-- START Text block --
These sensor systems can observe micro slips and can be utilized to avoid them: not to drop the object. However, the designer should analyze micro slip phenomena and make a model to translate the vibration information into slip information by utilizing, for example, a FEM analysis. As a result, positions of the receptors should be controlled precisely when the sensor is produced, and the system is prone to the modeling error. Moreover, once a macro slip occurs, the robot should use a global sensor such as a vision sensor. These macro and micro slips are, actually, not really

independent but continuous physical phenomena. Therefore, if the robot learns the correlation between the tactile sensor and the vision sensor, the tactile sensor is expected to observe the slip without the precise manufacturing and the modeling.

In this paper, we propose a sensor network consisting of not only one modality but three modalities, piezoelectric films, strain gauges, and a vision sensor, each of which provides sensation of vibration, pressure, and vision, respectively. The network is trained to acquire multi-modal expression of

slips autonomously through pick-up experiences. Before learning, the robot does not know the relation between these sensations and the slip can only be detected by the vision sensor. Through pick-up experiences, it correlates the output of the vision with those of other receptors, and finally can learn to detect slips by vibration and pressure receptors without any physical modeling.

The remainder of this paper is organized as follows.

First, we discuss about the multi-modal

expression of the slip observed by a few sensations. Then, we propose a sensor network to acquire the relation between these sensations through experiences. The learning ability of the proposed network is demonstrated by a real experiment. Finally, we demonstrate that the learned network can be utilized to realize adaptive grasping by sensing micro slips. In the experiments, each experiment is repeated and shows that the proposed system has robustness for the detecting slip.

2 Multi-modal expression of the slip
2.1 Macro and micro slips
If the finger is rigid, a slip is observed as a relative movement between the finger and the object, and therefore, can be easily observed by sensors such as a vision sensor or strain gauges pasted on a surface of a finger [16]. However, once we introduce softness to the finger to increase robustness of the grasping and manipulation, it contacts with the object in certain area and phenomenon between them becomes complicated: at the beginning of the slip, there are few micro slips between the finger and the object, but there is no relative movement between them in a macro scale. As the

exerted force grows, the number of micro slips increases gradually, and then, suddenly the finger begins to move relatively with the object since the number of micro slips catastrophically increases. The micro slips should be observed to predict the macro slip, and the macro slip should also be observed to control amount of the slip, therefore, it is crucial to observe these slips to achieve adaptive manipulation.
-- END Text block --
-- START Given data --
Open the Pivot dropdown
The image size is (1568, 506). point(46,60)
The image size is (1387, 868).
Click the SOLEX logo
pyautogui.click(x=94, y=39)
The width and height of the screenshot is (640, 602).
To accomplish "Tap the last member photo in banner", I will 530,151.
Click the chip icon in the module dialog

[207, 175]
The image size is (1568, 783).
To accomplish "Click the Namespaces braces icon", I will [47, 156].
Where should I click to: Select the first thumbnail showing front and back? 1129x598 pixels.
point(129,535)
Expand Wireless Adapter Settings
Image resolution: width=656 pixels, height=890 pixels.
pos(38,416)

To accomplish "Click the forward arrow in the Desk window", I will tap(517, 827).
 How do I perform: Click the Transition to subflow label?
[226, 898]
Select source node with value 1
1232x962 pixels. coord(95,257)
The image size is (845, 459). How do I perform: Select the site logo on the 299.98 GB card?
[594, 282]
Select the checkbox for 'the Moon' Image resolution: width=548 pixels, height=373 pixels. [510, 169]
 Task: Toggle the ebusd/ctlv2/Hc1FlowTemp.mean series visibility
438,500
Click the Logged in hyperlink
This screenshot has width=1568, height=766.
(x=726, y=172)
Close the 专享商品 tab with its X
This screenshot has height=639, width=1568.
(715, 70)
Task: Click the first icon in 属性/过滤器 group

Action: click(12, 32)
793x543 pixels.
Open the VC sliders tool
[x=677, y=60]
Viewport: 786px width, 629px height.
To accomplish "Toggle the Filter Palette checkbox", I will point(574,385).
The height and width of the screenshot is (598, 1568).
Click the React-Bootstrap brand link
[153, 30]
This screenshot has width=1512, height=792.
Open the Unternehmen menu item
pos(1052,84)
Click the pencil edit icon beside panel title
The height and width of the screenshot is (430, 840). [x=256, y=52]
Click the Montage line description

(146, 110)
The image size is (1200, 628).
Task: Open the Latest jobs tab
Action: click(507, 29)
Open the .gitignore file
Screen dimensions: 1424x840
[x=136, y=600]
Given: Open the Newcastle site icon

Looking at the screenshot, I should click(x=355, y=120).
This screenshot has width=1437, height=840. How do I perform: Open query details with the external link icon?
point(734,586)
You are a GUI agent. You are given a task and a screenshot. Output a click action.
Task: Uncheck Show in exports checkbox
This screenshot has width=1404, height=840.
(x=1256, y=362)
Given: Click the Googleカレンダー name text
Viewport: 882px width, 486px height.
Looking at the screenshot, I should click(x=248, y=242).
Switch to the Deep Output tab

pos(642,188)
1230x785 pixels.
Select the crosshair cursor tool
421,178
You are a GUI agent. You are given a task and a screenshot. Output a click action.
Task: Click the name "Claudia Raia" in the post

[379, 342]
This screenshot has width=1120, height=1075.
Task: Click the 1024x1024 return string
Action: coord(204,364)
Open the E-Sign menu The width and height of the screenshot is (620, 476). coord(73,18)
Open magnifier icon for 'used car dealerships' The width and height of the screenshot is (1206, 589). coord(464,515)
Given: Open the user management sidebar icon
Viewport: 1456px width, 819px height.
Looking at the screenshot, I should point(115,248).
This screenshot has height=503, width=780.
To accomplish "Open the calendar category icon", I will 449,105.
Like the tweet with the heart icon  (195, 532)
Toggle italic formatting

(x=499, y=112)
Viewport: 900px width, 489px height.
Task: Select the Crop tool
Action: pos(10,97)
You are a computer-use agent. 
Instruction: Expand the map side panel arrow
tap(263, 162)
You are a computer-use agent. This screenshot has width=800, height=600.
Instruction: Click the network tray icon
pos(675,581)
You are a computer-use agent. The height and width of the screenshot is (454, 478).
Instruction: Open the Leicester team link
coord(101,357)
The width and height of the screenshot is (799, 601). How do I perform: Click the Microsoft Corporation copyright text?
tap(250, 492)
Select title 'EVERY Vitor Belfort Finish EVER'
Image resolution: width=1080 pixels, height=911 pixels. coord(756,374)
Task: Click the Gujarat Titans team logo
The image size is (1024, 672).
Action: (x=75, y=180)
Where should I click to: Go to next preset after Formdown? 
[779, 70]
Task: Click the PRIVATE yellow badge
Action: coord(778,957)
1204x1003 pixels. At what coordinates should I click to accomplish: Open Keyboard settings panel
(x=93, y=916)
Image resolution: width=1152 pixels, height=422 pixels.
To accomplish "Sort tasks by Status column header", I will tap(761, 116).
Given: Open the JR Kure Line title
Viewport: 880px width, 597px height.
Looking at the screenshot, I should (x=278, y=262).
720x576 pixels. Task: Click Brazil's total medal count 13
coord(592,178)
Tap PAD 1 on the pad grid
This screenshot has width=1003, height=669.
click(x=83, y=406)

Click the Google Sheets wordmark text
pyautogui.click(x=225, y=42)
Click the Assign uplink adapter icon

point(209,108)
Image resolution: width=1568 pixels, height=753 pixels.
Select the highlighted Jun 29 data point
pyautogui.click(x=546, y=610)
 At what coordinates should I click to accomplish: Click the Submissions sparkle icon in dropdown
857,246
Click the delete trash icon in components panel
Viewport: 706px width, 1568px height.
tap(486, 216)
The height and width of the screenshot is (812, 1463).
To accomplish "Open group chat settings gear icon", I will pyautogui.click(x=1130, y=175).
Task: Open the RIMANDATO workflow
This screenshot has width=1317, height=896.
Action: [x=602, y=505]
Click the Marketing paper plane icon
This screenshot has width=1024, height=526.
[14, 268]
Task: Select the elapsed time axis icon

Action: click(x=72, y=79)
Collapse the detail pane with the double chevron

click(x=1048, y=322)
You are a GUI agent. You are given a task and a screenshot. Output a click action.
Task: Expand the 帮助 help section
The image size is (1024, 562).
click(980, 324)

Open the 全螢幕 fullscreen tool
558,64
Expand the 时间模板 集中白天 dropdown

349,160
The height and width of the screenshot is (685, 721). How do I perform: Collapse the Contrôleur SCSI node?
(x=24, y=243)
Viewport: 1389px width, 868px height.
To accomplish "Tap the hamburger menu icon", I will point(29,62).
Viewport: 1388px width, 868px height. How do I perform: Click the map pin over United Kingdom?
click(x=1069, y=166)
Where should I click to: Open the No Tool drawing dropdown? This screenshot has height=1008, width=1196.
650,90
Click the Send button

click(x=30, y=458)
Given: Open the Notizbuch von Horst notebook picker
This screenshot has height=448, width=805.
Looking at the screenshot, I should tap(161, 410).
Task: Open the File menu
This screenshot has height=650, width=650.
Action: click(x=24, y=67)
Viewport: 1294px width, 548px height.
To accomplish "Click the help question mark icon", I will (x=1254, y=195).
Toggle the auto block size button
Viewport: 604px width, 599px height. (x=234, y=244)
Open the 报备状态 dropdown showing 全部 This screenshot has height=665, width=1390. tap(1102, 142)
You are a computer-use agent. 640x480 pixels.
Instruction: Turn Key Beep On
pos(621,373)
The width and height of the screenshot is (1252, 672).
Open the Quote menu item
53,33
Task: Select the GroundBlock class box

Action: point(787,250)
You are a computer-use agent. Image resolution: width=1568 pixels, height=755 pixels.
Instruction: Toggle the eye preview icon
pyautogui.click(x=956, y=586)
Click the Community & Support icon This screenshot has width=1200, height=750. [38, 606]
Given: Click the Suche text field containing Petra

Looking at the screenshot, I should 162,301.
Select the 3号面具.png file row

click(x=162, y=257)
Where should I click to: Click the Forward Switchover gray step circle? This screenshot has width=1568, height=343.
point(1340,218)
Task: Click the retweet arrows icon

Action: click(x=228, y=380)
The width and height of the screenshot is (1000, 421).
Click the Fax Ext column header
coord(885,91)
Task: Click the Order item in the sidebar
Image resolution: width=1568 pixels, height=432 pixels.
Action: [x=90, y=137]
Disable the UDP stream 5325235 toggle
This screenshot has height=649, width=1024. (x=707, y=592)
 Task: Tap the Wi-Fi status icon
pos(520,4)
-- END Given data --
# Exercises to complete:
A – In the records, reproduce everything from the line containing "Viewport: 1389px width, 868px height." down to the line containing "Action: click(x=24, y=67)", keeping both of those lines.
B – Go on with the passage about detecting macro and micro slips in robot grasping, picking up after its final sentence.
The records have no connection to the passage on slip detection.

# Answers for this exercise:
A –
Viewport: 1389px width, 868px height.
To accomplish "Tap the hamburger menu icon", I will point(29,62).
Viewport: 1388px width, 868px height. How do I perform: Click the map pin over United Kingdom?
click(x=1069, y=166)
Where should I click to: Open the No Tool drawing dropdown? This screenshot has height=1008, width=1196.
650,90
Click the Send button

click(x=30, y=458)
Given: Open the Notizbuch von Horst notebook picker
This screenshot has height=448, width=805.
Looking at the screenshot, I should tap(161, 410).
Task: Open the File menu
This screenshot has height=650, width=650.
Action: click(x=24, y=67)

B –
Although these slips are continuous phenomena, physical properties of sensors to observe them are different: the micro slips can be observed as vibrations by piezoelectric films or as spatial differentiation of a strain gauge array whereas the macro slips can be observed by a vision sensor. To utilize these receptors for smooth manipulation, therefore, the robot should know the relation between them. In the existing work, they did not deal these slips as a continuous process, and the sensors are calibrated by the robot designer. As a result, the sensor system is prone to the modeling error. If the robot can acquire the relation between them through experiences, it can utilize their continuity and obtain robust sensor system for both macro and micro slips.

2.2 Sensations of vibration and pressure
If the finger has only the sense of vibration, it can detect the occurrence of the slip, but cannot observe its direction. On the other hand, the sense of pressure only gives the direction and strength of applied local force and cannot detect the occurrence of the slip. We could enhance the sensing ability of one of these sensations by making use of an array structure, but it will be more robust to utilize two different modalities together. In our implementation, the piezoelectric films and the strain gauges are used to provide the sense of vibration and pressure, respectively.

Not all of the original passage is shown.